Someone once told me that if I used curse words, it would make other people think that I was uneducated and uncultured. Therefore, I should try as hard as I can to avoid them whenever possible.
More than that, they claimed that I seemed "more black" when I swore.
Over the past six years, I've written dozens upon dozens of poems, essays, letters, short stories and even a play and narration on the subject. I will argue vehemently that the best of them contain vulgarity.
I'm not uneducated. I'm not uncultured, and I'm no more or less black than I ever was. I just have a deep and abiding love for swearing as part of the English language.
Let's think about this sentiment for just a second: you sound "more black" when you swear. Since this proceeds "swearing will make others think you're uneducated and uncultured," there are some clear elitist undertones here. Ones that date back hundreds of years, roughly to the Norman Conquest. After the invasion of William, Duke of Normandy, England became a two-tiered society, in which the lower class learned what we now refer to as Old German. The upper-class learned what we now refer to as Old French. This led to the creation of vulgar language, since so many of the swear words we know and love stem from colloquial farmer terms that have Germanic roots. This is why it's somewhat easier to identify common German words than it is common French words. For example, Mother or Mutter vs Mère.
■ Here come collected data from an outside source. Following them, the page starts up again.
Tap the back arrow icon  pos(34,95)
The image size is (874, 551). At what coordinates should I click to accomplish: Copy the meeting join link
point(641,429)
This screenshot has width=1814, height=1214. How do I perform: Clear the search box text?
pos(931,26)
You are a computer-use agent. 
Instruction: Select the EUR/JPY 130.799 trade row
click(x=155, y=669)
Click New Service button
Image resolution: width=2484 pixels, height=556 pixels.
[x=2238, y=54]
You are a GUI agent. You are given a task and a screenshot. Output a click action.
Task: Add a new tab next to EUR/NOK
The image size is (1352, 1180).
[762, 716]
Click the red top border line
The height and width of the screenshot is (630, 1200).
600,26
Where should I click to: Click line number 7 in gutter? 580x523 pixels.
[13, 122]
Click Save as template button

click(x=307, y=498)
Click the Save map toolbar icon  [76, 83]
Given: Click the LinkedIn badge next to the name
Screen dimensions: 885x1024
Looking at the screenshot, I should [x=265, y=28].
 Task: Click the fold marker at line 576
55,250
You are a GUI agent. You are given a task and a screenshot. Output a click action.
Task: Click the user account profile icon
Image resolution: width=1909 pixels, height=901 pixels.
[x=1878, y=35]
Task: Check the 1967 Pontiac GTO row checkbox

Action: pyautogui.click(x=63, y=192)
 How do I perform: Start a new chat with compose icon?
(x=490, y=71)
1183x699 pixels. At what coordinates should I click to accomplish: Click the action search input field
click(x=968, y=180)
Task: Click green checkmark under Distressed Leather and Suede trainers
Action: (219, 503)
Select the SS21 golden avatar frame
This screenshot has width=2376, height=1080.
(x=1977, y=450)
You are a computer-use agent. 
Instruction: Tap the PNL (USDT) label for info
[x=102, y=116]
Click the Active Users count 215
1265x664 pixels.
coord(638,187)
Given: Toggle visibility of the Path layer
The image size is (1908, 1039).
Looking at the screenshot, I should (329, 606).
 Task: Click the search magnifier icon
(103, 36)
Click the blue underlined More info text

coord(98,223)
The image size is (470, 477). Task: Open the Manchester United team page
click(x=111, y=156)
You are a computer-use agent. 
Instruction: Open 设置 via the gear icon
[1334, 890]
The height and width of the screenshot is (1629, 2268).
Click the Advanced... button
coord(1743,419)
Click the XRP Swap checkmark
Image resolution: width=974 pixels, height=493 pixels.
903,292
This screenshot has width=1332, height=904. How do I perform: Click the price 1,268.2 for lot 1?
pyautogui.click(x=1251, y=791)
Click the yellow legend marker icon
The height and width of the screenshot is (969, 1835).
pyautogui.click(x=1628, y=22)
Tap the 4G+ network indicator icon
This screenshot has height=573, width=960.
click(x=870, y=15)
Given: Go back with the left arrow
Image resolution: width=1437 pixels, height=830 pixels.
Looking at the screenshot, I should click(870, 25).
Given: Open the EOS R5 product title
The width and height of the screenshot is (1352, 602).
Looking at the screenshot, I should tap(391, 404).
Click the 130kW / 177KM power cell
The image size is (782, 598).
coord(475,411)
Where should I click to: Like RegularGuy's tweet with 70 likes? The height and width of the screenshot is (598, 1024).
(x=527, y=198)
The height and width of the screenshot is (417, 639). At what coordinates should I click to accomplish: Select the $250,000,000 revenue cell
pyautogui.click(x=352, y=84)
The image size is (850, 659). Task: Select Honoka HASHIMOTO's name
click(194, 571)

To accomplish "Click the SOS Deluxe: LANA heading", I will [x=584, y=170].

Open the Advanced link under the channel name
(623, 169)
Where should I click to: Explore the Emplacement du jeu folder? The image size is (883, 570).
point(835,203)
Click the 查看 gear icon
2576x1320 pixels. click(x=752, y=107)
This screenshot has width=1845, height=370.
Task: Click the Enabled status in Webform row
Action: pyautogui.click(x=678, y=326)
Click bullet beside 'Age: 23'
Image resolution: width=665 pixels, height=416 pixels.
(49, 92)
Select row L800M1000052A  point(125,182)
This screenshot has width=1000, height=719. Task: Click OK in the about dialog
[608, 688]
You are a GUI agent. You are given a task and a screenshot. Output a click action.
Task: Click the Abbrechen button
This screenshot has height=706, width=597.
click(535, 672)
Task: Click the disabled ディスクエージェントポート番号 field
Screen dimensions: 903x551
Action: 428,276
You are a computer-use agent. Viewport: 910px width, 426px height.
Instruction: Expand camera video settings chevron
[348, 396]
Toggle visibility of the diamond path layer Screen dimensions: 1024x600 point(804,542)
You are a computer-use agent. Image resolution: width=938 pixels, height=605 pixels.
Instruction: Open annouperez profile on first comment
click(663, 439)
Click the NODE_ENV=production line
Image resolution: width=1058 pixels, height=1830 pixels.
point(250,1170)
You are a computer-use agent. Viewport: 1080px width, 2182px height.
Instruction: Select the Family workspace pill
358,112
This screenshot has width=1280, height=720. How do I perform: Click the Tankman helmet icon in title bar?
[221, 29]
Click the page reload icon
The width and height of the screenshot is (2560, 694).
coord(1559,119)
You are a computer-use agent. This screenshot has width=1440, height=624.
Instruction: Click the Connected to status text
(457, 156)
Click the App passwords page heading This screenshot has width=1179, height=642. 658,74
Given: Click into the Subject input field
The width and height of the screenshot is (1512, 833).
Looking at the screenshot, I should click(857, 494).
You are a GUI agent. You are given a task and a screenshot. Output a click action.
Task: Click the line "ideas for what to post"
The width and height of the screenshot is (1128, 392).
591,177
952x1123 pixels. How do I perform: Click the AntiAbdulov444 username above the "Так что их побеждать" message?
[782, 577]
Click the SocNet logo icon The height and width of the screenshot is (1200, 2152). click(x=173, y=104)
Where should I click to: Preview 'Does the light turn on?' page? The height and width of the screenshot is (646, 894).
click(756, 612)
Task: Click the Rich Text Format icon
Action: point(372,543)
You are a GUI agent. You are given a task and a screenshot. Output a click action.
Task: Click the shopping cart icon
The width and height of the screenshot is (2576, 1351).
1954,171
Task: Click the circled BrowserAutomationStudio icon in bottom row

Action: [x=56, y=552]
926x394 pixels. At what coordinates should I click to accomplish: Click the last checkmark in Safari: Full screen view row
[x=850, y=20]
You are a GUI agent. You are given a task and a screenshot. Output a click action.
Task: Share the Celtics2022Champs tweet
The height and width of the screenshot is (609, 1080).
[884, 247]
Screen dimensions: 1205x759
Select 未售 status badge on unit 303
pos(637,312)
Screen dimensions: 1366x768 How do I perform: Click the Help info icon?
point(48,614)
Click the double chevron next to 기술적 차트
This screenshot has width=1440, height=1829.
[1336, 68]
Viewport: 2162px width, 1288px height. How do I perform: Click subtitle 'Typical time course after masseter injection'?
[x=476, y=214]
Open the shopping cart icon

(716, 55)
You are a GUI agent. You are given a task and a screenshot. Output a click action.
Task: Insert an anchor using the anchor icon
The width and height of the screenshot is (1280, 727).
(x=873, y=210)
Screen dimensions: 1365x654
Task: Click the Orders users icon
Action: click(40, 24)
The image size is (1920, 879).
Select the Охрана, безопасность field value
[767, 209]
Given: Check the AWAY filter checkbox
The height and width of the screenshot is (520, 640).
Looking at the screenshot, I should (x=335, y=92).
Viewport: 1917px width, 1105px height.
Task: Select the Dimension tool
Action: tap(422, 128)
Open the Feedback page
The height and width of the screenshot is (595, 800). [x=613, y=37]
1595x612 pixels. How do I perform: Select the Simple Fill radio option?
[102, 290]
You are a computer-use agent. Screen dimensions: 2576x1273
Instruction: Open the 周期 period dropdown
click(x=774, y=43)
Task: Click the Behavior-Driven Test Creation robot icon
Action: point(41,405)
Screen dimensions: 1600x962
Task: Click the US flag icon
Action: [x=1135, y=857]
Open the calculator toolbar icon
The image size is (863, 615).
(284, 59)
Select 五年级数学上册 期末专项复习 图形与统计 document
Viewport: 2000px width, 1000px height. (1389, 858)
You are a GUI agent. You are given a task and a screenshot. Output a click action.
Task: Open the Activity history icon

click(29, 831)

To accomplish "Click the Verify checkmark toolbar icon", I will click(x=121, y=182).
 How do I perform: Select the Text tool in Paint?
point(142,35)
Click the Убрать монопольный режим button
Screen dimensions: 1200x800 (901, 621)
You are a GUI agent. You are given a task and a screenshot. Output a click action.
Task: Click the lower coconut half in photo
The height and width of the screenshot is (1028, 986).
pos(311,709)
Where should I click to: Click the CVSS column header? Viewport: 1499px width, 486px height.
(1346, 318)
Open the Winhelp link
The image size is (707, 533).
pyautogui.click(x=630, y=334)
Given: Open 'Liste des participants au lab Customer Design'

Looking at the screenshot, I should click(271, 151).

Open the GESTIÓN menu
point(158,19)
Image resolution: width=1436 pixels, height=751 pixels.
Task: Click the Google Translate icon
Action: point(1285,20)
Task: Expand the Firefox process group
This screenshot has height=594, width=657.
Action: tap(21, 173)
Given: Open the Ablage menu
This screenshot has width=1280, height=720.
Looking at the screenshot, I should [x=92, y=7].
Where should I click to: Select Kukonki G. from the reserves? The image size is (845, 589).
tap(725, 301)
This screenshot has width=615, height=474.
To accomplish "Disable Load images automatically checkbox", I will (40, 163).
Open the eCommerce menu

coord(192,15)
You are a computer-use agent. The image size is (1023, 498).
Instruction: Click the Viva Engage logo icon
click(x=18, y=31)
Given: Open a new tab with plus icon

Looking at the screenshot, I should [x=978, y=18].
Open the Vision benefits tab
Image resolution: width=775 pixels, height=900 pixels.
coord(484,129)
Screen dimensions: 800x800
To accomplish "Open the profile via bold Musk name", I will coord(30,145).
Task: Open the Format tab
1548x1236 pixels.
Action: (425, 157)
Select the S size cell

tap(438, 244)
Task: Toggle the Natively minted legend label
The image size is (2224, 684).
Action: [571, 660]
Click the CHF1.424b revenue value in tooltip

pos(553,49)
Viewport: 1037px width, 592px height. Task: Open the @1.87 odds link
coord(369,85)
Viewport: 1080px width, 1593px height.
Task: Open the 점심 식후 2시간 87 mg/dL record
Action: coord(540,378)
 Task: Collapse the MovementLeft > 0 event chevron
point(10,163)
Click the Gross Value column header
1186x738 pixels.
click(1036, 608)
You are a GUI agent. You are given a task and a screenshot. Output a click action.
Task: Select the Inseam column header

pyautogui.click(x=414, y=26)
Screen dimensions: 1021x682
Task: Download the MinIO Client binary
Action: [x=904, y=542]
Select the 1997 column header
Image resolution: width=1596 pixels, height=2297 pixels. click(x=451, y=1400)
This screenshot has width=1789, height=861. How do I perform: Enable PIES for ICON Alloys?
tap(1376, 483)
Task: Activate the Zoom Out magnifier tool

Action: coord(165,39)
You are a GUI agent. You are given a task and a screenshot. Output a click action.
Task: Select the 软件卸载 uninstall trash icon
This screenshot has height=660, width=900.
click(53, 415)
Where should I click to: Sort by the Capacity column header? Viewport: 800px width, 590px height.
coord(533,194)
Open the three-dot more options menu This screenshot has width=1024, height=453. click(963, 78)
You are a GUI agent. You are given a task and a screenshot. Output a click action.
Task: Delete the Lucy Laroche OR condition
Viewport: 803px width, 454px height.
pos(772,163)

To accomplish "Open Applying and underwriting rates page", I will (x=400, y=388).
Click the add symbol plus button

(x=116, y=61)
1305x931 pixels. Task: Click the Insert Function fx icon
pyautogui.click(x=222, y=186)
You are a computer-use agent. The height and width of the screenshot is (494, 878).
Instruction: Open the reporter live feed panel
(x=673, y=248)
It's actually kind of cool if you completely ignore the fact that the separation of Romance and Germanic language is just one of many methods of class division.
It's also somewhat ironic. English is not the purist of languages, bursting forth from the heavens on a golden chariot to show all the way of righteousness, which, although I exaggerate somewhat, many Americans have made it out to be. What the English language owns today, it stole. We stole from Latin, Spanish, Greek, Arabic, Hindi (yes, we stole from brown people, big surprise), German, French and hundreds more stretching back so far that we may never be able to accurately map every single root language. Why do Americans in particular praise it as the ubermensch of tongues, when so much of it derives from what was considered the lowest of language?
I know that it's something of an obvious question, but why is vulgarity almost immediately associated with the fact that I'm black? I mean, comeon.
Look, the separation of curse words from what's considered acceptable language is ridiculous. The concept of vulgarity in speech is ridiculous. Look at the word vulgar, it literally means of the crowd. Of the people. Cursing, like it or not, is derived from the speech of the masses. It is concise, colloquial, and has a place in the English language and deserves to be used with knowledge and care.
Don't let yourself be fooled into thinking that cursing makes you less cultured, less mature, or uneducated. It's not the same now as it was immediately following the Norman conquest, but the division of language is one method of separation in the world that we certainly don't need.
Screw the taboo of colloquialism. Screw the shunning of Germanic curses. Screw the overly condensed teaching of the English language that we continue to force on generation after generation. Like anything that has lasted thousands of years, English will evolve. It will be exposed to people who will change it, it will soak up the color of the time. It will be given new names, introduced to other tongues, broken up and divided, scattered, and it will come back a new language.
So while we have our current English language, seek to understand and use all of it. Even the bad parts.